Man this post is going to be DEFINITELY personal opinions. This is like Judges choice, it has nothing to do with the standard just what people like.

Personally I like ELI/OFR blood, Old watchdog and of course what Im working with now that will eventually be the OFK line. It stems from the ELI/Watchdog strains and will be crossed out to OFR, specifically the Sarona line.


----------



## konked (Mar 27, 2007)

lol^ yeah, but opinions are good.. as long as noone starts flaming anyone


----------



## BlueXeus (Mar 30, 2007)

*Best Blood Line?*

Well to rate the best blood line is a preference thing. Some like reds some like blues some like buck skins some like bullys some like taller raingier dogs all in all you will find that regardless your preference you will find good in all bloodlines.my personal opinion is today you see too much emphasis on blood lines and not as much emphasis on sound breeding. Example-Some people have taken advantage of others hard work by taking a well known bloodline and crossing it with somethin they like and do that a few times and then stamp it there own(No offense to any one starting your own line) the Ancestors of these dogs worked hard to make the blood line popular and sacraficed alot often times there life the breeders of these dogs did the same.it is not right for some newbie to take up a hobby one day and think that they know what they are doing. now thats not everyone but you are seeing it more and more. The way i pay tribute to the ancestors of my dogs and there breeders hard work is by keeping the registered name of my dogs the same as the original blood they come from and any pup that hits the ground from either of them the same . All Denton/Brooks dogs have "Most....(what ever the registered name is ) Any true dog man/woman will tell you this is important. So i say it is preference it may not be a specific blood line because i have seen some dogs of unknown bloodlines out perform well known and proven lines. Bottom line is i like to get knowledge about all bloodlines and see what traits there known best for. I would not say there is one best Bloodline if it aint a APBT It's just another pet!


----------



## cane76 (Aug 16, 2006)

OldFortKennels said:


> Man this post is going to be DEFINITELY personal opinions. This is like Judges choice, it has nothing to do with the standard just what people like.
> 
> Personally I like ELI/OFR blood, Old watchdog and of course what Im working with now that will eventually be the OFK line. It stems from the ELI/Watchdog strains and will be crossed out to OFR, specifically the Sarona line.

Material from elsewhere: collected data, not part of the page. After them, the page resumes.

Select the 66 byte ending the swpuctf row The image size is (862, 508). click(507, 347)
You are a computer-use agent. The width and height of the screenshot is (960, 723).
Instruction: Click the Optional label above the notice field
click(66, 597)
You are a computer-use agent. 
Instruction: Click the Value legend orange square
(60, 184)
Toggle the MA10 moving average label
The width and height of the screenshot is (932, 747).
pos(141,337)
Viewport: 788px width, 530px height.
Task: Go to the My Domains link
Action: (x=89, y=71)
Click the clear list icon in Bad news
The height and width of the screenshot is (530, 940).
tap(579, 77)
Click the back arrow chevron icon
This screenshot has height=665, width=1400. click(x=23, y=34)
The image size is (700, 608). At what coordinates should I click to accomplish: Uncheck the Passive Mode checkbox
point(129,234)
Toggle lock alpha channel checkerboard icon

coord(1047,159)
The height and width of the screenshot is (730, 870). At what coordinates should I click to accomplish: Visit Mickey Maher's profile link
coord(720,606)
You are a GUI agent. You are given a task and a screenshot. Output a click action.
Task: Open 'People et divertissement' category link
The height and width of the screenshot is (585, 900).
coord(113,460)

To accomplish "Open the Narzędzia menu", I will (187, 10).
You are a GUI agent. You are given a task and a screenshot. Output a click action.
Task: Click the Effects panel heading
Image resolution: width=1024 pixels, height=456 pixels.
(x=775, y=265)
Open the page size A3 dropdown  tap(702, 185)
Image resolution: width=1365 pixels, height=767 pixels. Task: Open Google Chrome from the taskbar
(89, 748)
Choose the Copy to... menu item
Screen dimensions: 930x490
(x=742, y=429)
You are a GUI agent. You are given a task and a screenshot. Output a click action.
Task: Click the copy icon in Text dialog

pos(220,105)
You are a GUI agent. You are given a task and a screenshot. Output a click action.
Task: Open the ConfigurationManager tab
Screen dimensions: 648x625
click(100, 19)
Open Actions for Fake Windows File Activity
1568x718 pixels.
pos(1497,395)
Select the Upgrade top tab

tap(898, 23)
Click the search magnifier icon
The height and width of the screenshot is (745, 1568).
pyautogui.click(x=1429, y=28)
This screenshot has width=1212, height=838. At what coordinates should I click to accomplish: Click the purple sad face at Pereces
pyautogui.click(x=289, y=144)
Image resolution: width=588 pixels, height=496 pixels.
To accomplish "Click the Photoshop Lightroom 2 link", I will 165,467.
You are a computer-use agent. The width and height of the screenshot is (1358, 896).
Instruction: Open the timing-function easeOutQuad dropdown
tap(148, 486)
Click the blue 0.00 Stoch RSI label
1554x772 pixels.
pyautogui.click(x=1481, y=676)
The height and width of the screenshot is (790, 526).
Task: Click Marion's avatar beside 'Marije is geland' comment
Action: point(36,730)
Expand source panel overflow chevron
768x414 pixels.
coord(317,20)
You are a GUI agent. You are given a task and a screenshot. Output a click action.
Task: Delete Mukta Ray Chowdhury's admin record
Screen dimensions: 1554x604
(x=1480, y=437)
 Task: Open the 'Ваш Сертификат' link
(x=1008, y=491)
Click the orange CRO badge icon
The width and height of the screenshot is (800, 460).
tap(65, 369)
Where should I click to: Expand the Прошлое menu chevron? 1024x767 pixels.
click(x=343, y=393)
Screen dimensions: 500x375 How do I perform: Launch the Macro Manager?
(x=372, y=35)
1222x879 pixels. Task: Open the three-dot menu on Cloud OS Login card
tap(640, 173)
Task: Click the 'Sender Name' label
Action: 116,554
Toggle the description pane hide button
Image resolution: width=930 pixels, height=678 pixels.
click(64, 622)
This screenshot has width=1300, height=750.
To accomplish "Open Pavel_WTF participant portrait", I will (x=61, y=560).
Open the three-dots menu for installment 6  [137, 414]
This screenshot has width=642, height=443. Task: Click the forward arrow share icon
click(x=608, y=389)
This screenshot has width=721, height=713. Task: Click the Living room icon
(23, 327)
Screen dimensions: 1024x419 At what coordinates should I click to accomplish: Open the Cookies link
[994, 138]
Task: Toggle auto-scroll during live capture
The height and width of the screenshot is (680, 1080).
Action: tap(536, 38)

the sarona line of ofrn seems to be"from photos",real nice..


----------



## OldFortKennels (Mar 10, 2006)

Its hard to come by pure but I have a friend doing a breeding later this year maybe that is 19x Sarona, top and bottom


----------



## ericschevy (Nov 10, 2006)

I haven't looked into them enough to have an idea of the "Best", however I absolutely love this red nose...


----------



## konked (Mar 27, 2007)

ericschevy said:


> I haven't looked into them enough to have an idea of the "Best", however I absolutely love this red nose...


Wow.. that's one nice dog. Yeah, he/she looks beautiful.


----------



## wheezie (Aug 4, 2006)

good lookin dog but it looks more am staff to me


----------



## ericschevy (Nov 10, 2006)

wheezie said:


> good lookin dog but it looks more am staff to me


Probably is...


----------



## Mr. Showstopper (Mar 15, 2007)

How can one tell the difference between an amstaff and an apbt? Also this looks like the dog at http://www.apbtconformation.com/ukcstandard.htm


----------



## cane76 (Aug 16, 2006)

OldFortKennels said:


> Its hard to come by pure but I have a friend doing a breeding later this year maybe that is 19x Sarona, top and bottom


ofk,
i remember in diana jessups book the sorona's were very impressive dogs with a very wild eyed expression,possably a slightly larger dog...


----------